Well that's no surprise at all. You have to pay for a function call
indirection with qsort.
>> > The first version of Spreadsort I wrote in 2001 allocated separate
>> > memory for each bin, and with a linked-list approach instead each
>> > sorting operation could be done in a single pass (as opposed to the
>> > three passes used in the version I'm turning into integer_sort),
>> > though without finding the maximum and minimum values. That would
>> > make more sense to use with a linked-list data set. It's not
>> > complicated to implement, but my testing shows that iterating
>> > through linked lists is slow because they often have cache misses,
>> > and besides, binary search only makes sense in a data structure
>> > that supports random access.
>>
>> You might consider why the STL provides binary search for forward
>> iterators, then ;-)
>
> That might save a little iteration over a search over every element, but
> wouldn't it still be O(n)?
It saves no iteration at all.
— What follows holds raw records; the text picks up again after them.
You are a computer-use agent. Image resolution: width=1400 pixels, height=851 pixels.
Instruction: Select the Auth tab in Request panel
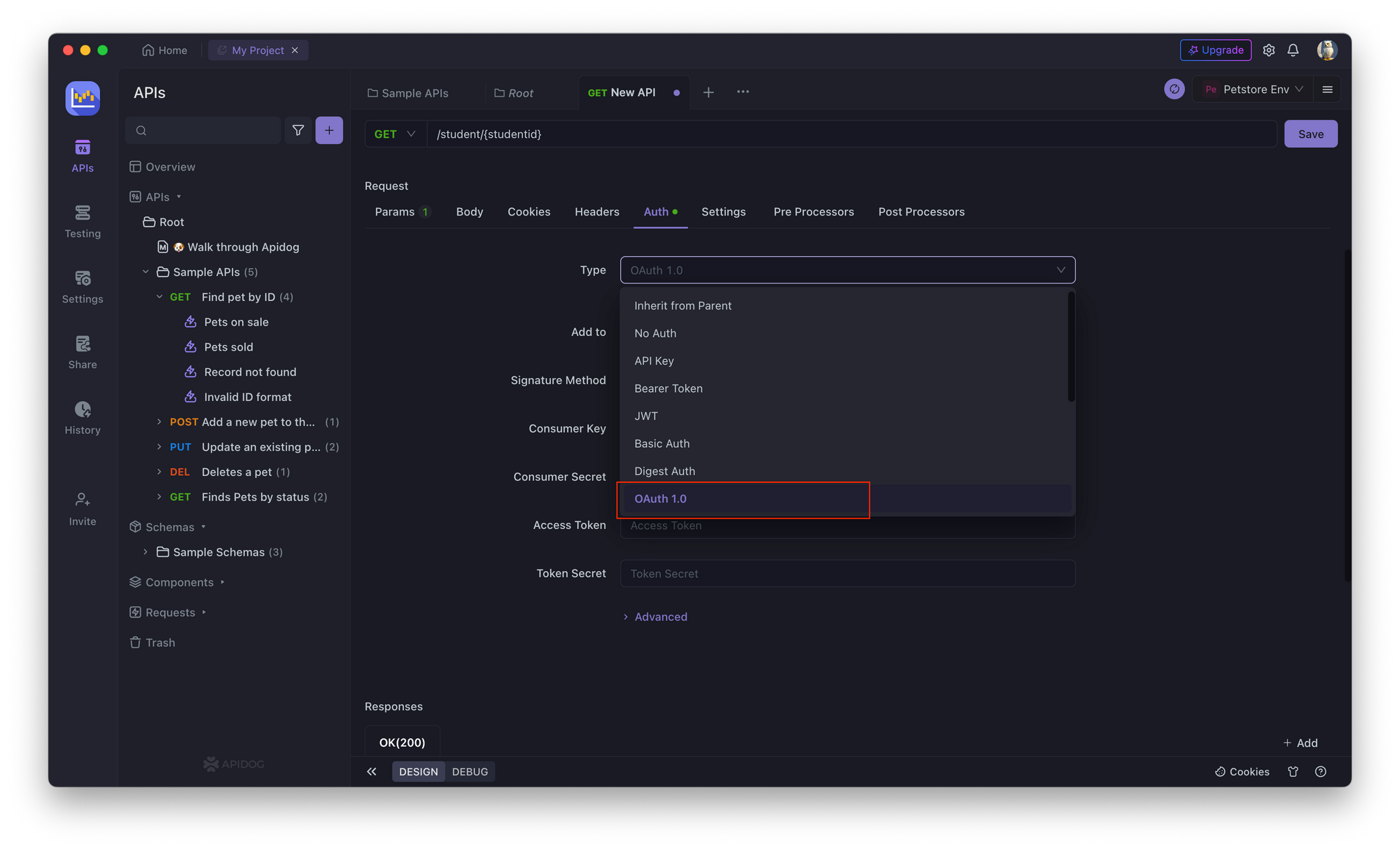(x=656, y=211)
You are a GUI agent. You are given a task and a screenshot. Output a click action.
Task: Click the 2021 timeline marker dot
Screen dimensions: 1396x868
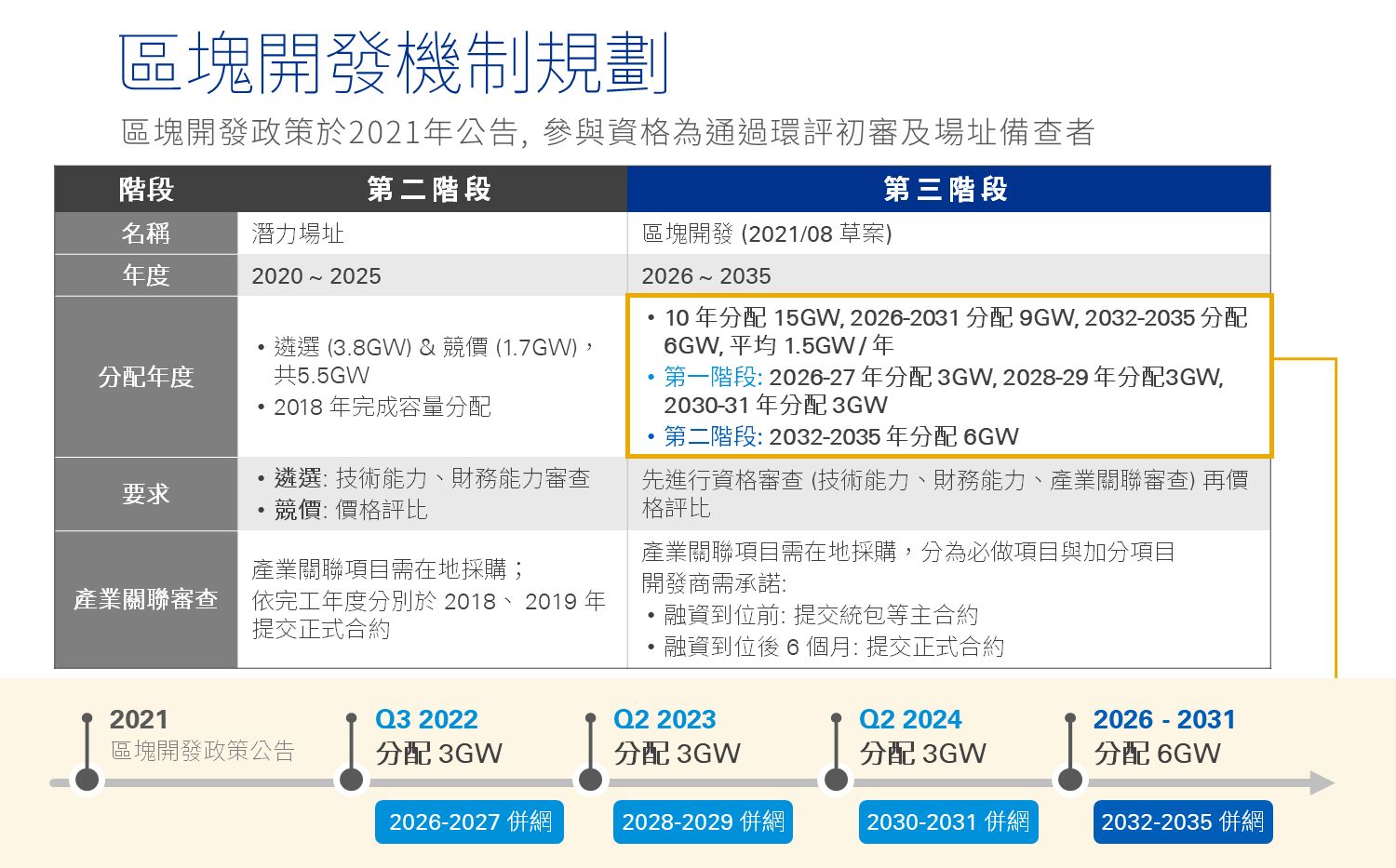pyautogui.click(x=87, y=779)
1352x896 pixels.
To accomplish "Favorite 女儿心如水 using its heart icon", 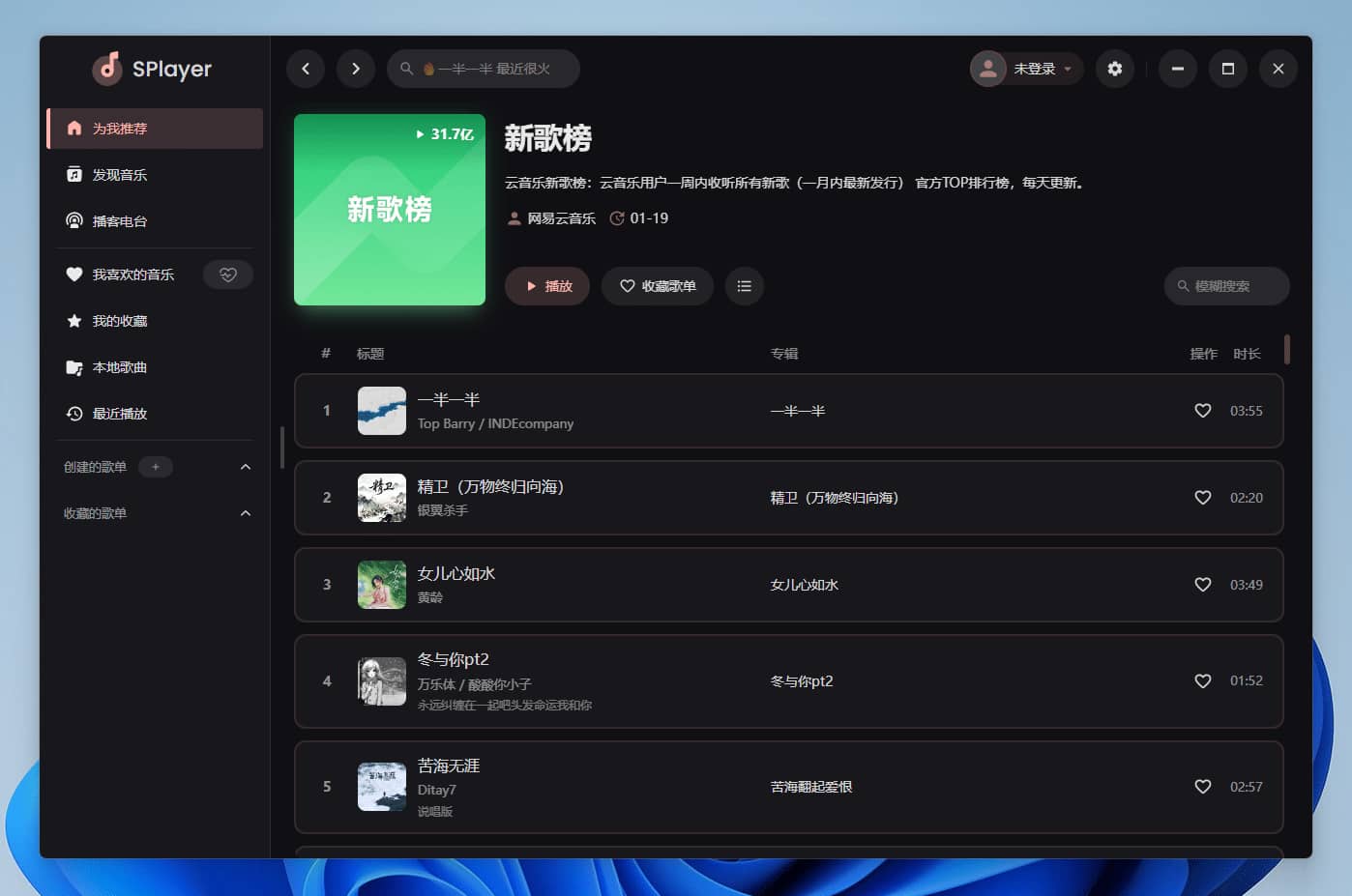I will [x=1202, y=585].
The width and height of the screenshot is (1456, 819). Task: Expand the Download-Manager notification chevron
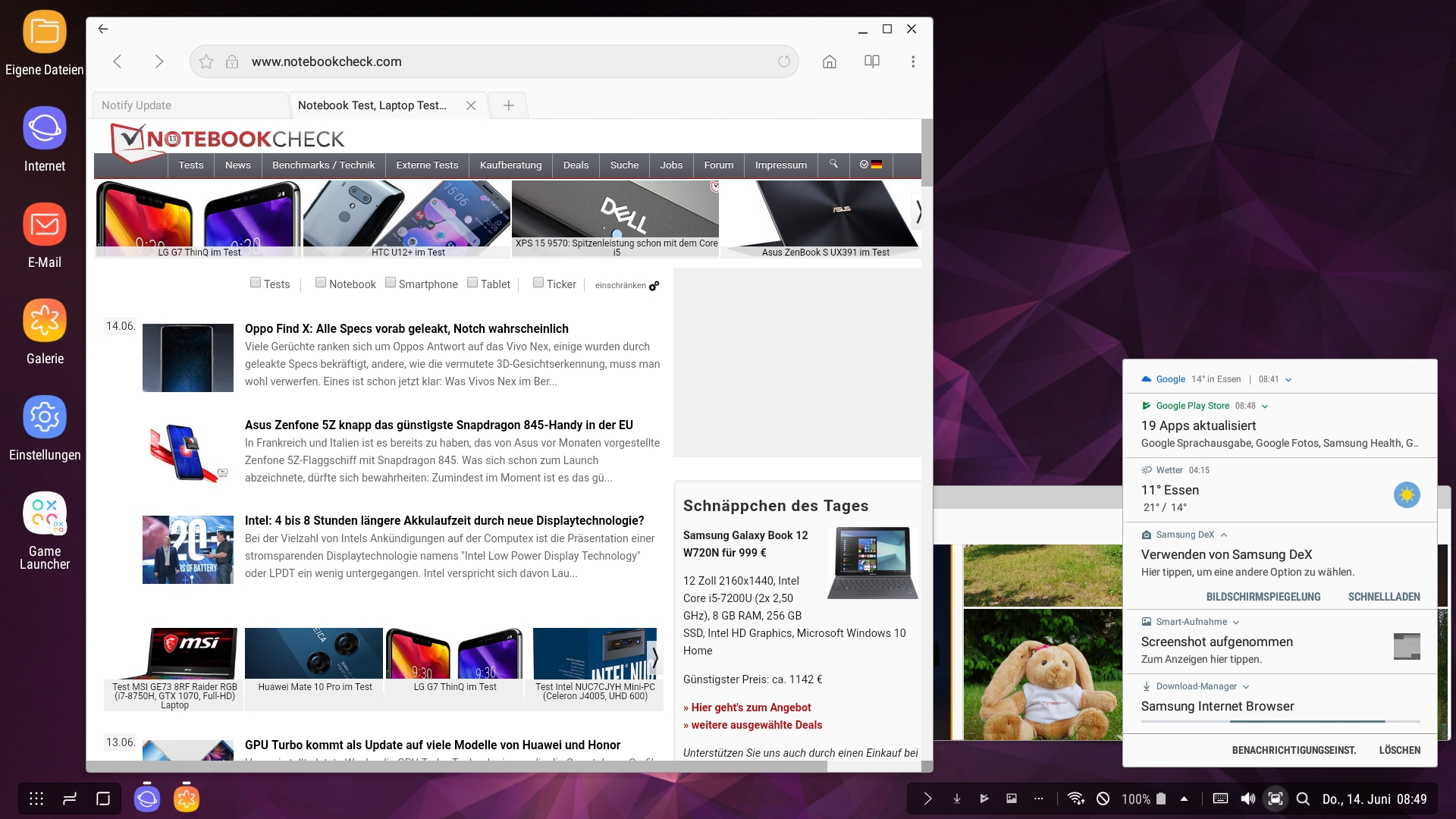[1246, 687]
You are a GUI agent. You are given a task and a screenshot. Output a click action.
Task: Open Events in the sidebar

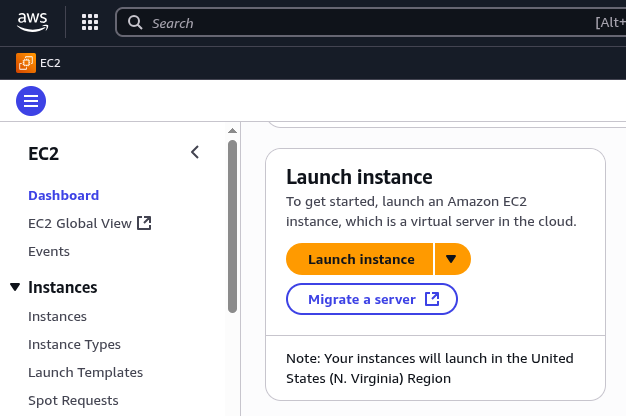coord(49,252)
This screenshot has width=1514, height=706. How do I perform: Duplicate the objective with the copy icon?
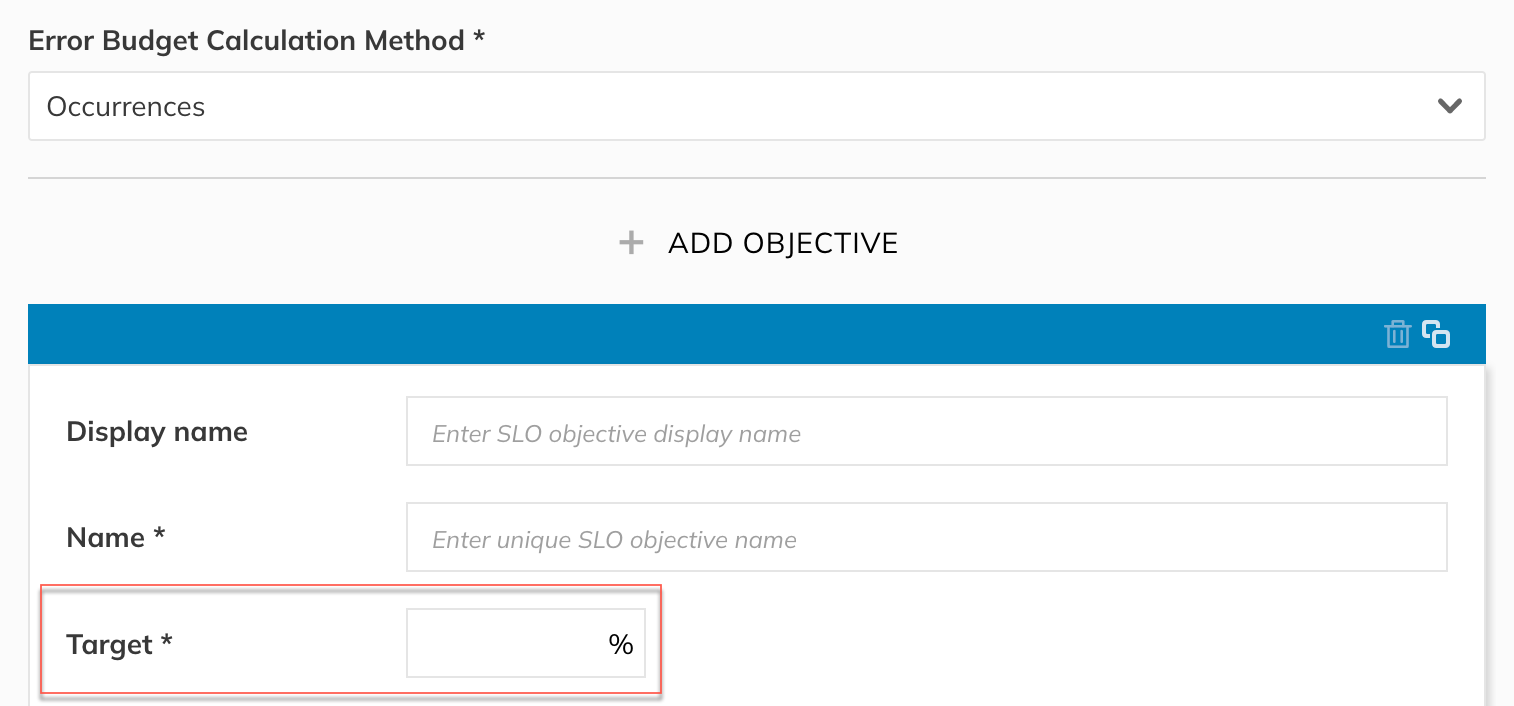(x=1436, y=334)
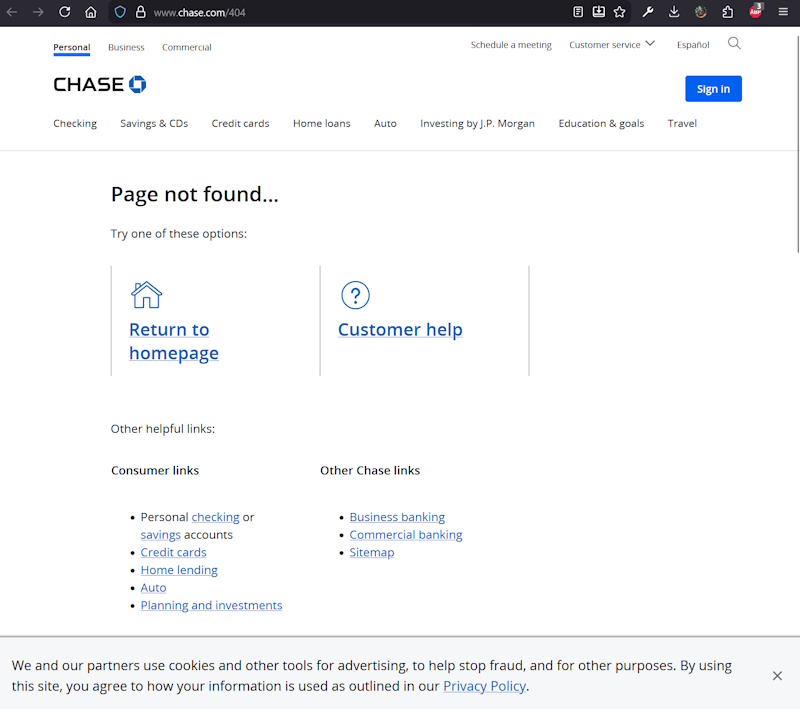800x709 pixels.
Task: Bookmark this page with the star icon
Action: [620, 12]
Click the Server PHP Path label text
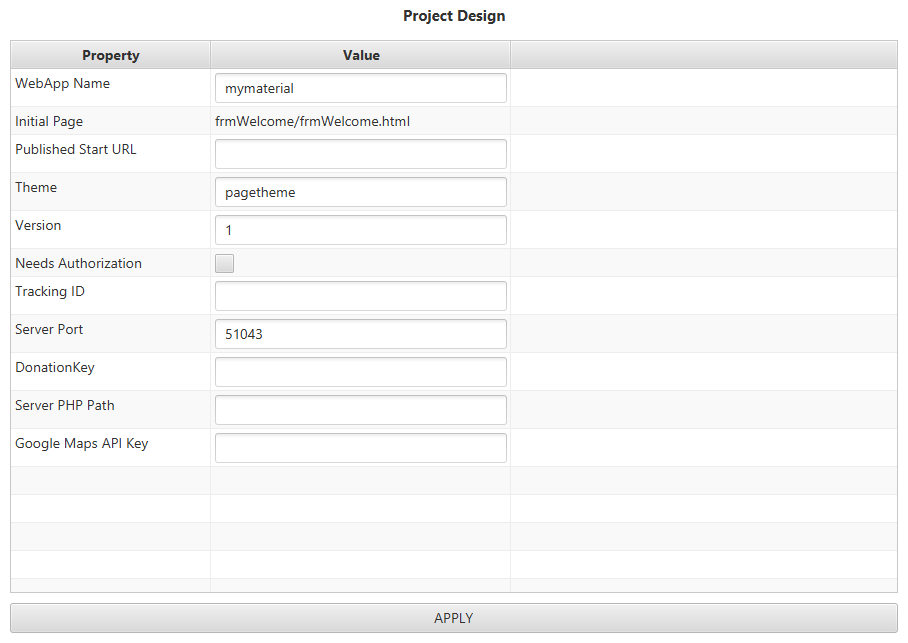This screenshot has height=643, width=908. pos(65,405)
It is O(n) iterator steps but O(log N)
comparisons. If comparison is expensive enough, it adds up.
> I'd think it's there just because it's possible, not because it has much
> use. I have no problem with providing general capabilities just because
> they're possible.
>
>
>> > Do you have a genuine desire for a real application to see a
>> > bidirectional (or unidirectional) iterator version of a hybrid sort?
>>
>> I'm just generally interested in algorithms.
>
> It would be at least a few hours of development plus testing to make sure it
> isn't broken. I'd be happy to tell you how to do it if you wish, but
> without a need, I don't see why I should bother. I have many things to do,
> and little time.
I'm not trying to get you to do it. I'm just pointing out that
std::sort is overconstrained and should at least be made to work on
bidirectional iterators (or have its worst-case complexity bound
tightened in the case of random access iterators, or both).